Существует и еще одно ключевое различие между тремя первыми антагонизмами и четвертым: первые три прямо затрагивают вопросы экономического, антропологического, даже физического выживания человечества, тогда как четвертый в конечном счете относится к проблеме справедливости. Если человечество не разрешит свои экологические проблемы, то все мы, возможно, исчезнем с лица Земли, однако нетрудно представить себе общество, в котором первые три антагонизма разрешаются при помощи авторитарных мер, тогда как существующие социальные иерархии, разграничения и способы изоляции не только сохраняются, но даже крепнут. Если воспользоваться терминологией Лакана, перед нами пропасть, отделяющая ряд обычных означающих (S2) от Господствующего Означающего (S1), то есть налицо борьба за гегемонию: какая из сторон антагонизма между включенными и исключенными «гегемонизирует» остальные три антагонизма? Теперь уже нельзя опираться на старую марксистскую логику «исторической необходимости», согласно которой первые три проблемы могут разрешиться только в том случае, если одной из сторон удастся победить в ключевой «классовой» борьбе включенных и исключенных: «только преодоление классовых различий может по- настоящему разрешить наши экологические трудности» и т. п. Все четыре антагонизма объединяет один общий фактор: процесс пролетаризации, сведение человека как активного деятеля к субъекту, лишенному субстанции. Однако пролетаризация действует по-иному: в первых трех случаях она лишает субъекта его субстанционального содержания, тогда как в четвертом она служит формальным фактором изгнания его из социально-политического пространства.
Жизненно важно отстаивать коммунистически-эгалитарную освободительную Идею, и отстаивать именно в ее точной марксистской трактовке: есть социальные группы, которые, в силу того, что у них нет определенного места в «частном» порядке социальной иерархии, прямо выступают за универсальность. Они представляют собой то, что Рансьер назвал «частью без части» в социальном теле. Всякая действительно освободительная политика порождается коротким замыканием, возникающим между универсальностью «публичного использования разума» и универсальностью «части без части». Этот тезис уже был ядром коммунистической мечты молодого Маркса: соединить универсальность философии с универсальностью пролетариата. Еще в Древней Греции система, в которой происходит вхождение исключенных в социально-политическое пространство, получила имя: демократия. Сегодня вопрос стоит следующим образом: по-прежнему ли имя «демократия» пригодно для обозначения этого эгалитарного взрыва? Вот две крайности: быстрый отказ от демократии как от чисто иллюзорной видимости своей противоположности (классового господства), другие уверены, что та демократия, которую мы имеем, реально-существующая демократия есть искажение истинной демократии — в соответствии со знаменитым ответом Ганди на вопрос британского журналиста о демократии: «Хорошая идея. Наверное, мы должны попробовать и испытать ее!» Очевидно, что дискуссия, которая ведется между этими крайними точками зрения, чересчур абстрактна: нам необходимо ввести критерий для определения того, как демократия соотносится с измерением универсальности, воплощенным в исключенных.

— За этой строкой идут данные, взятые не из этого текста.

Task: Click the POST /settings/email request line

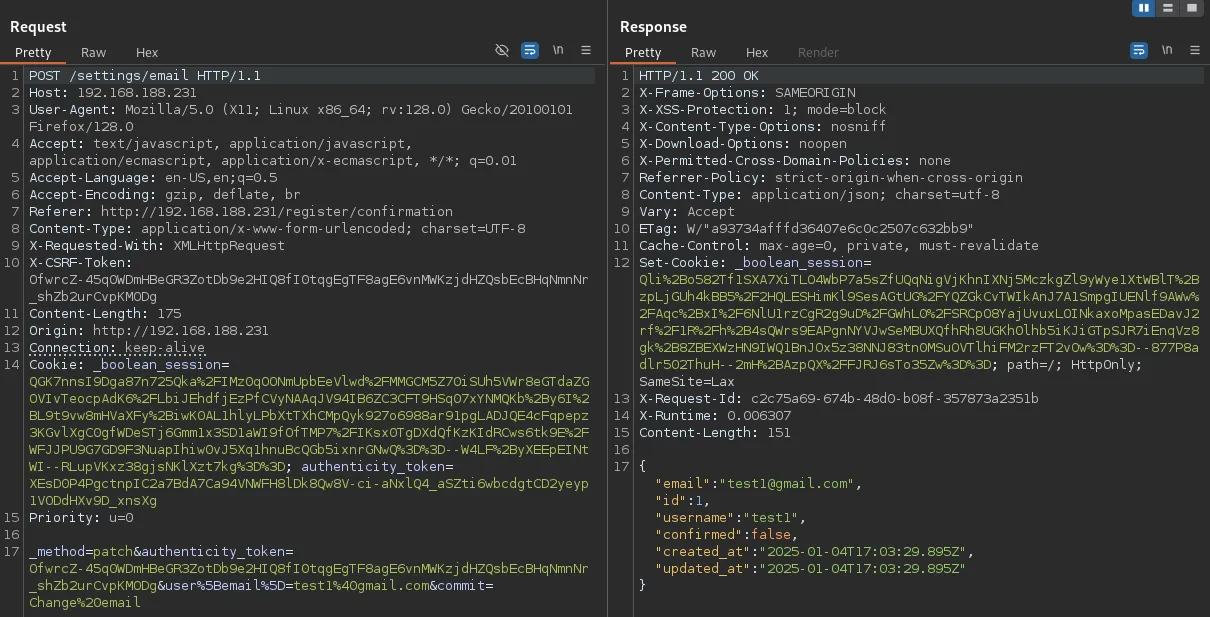Action: tap(145, 76)
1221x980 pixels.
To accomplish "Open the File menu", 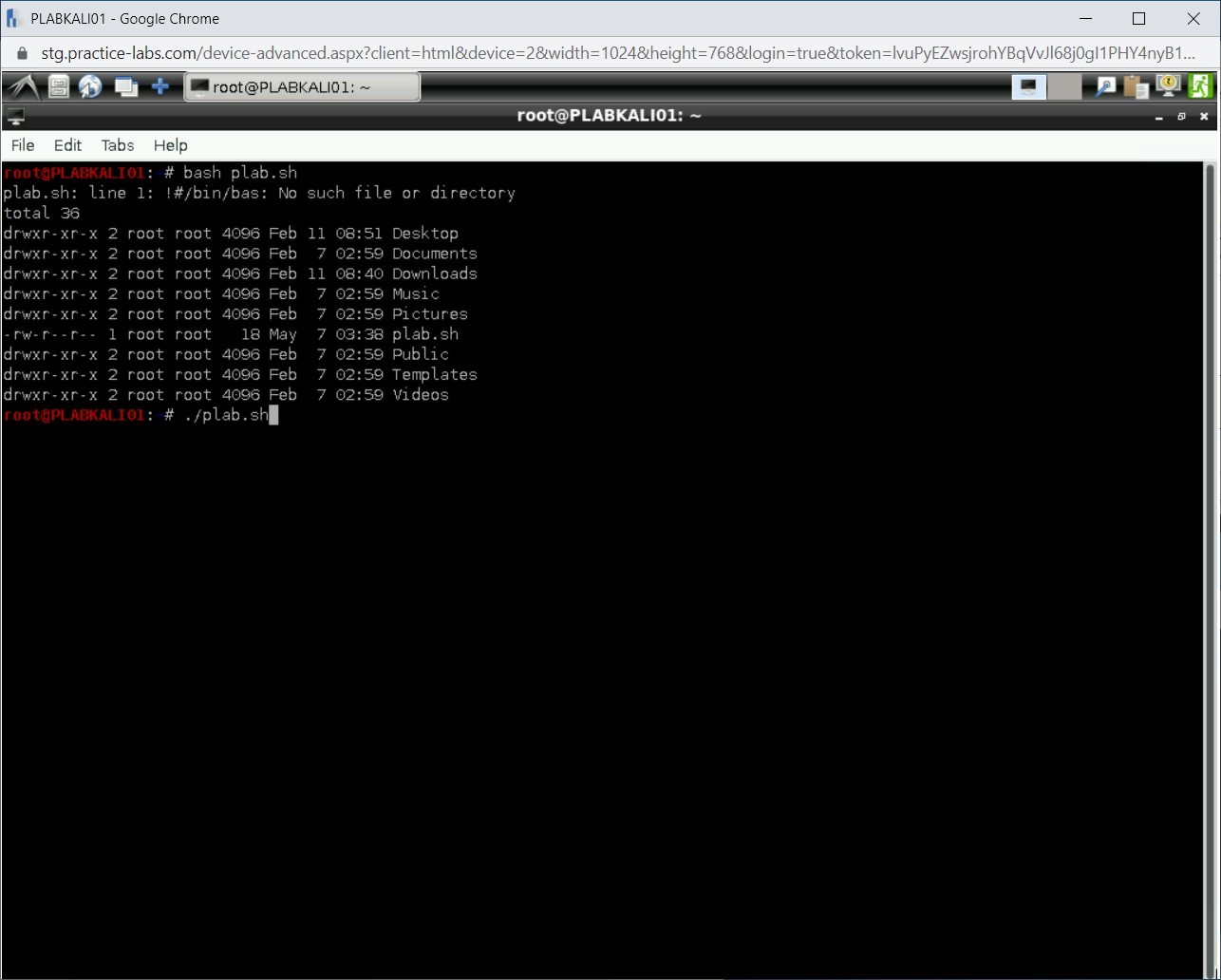I will [x=23, y=145].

Те либералы, кто признает существование проблем, связанных людьми, исключенными из социо-политического процесса, объявляют своей целью включение в общество тех, чьи голоса не слышны. Должны быть выслушаны все точки зрения, учтены все интересы, каждому члену общества гарантированы гражданские права, любой образ жизни, все культуры, все практики должны пользоваться уважением и т. п. Навязчивой идеей демократии этого рода является защита прав всевозможных меньшинств — культурных, религиозных, сексуальных и т. д. Формула демократии такова: терпеливые переговоры и компромисс. Здесь утрачивается пролетарская позиция, позиция универсальности, воплощаемая в исключенных. Поэтому при более пристальном рассмотрении выясняется, что борьба либералов за включение обездоленных в социальные процессы — это не то, что делает, допустим, Чавес в Венесуэле: он не включает обездоленных в ранее существовавшие либерально-демократические формы; напротив, он делает их, «исключенных» обитателей фавел, своей базой, реорганизует политическое пространство и формирует организации таким образом, чтобы они «подходили» обездоленным. Разница между «буржуазной демократией» и «диктатурой пролетариата» может показаться абстрактной, однако она принципиальна.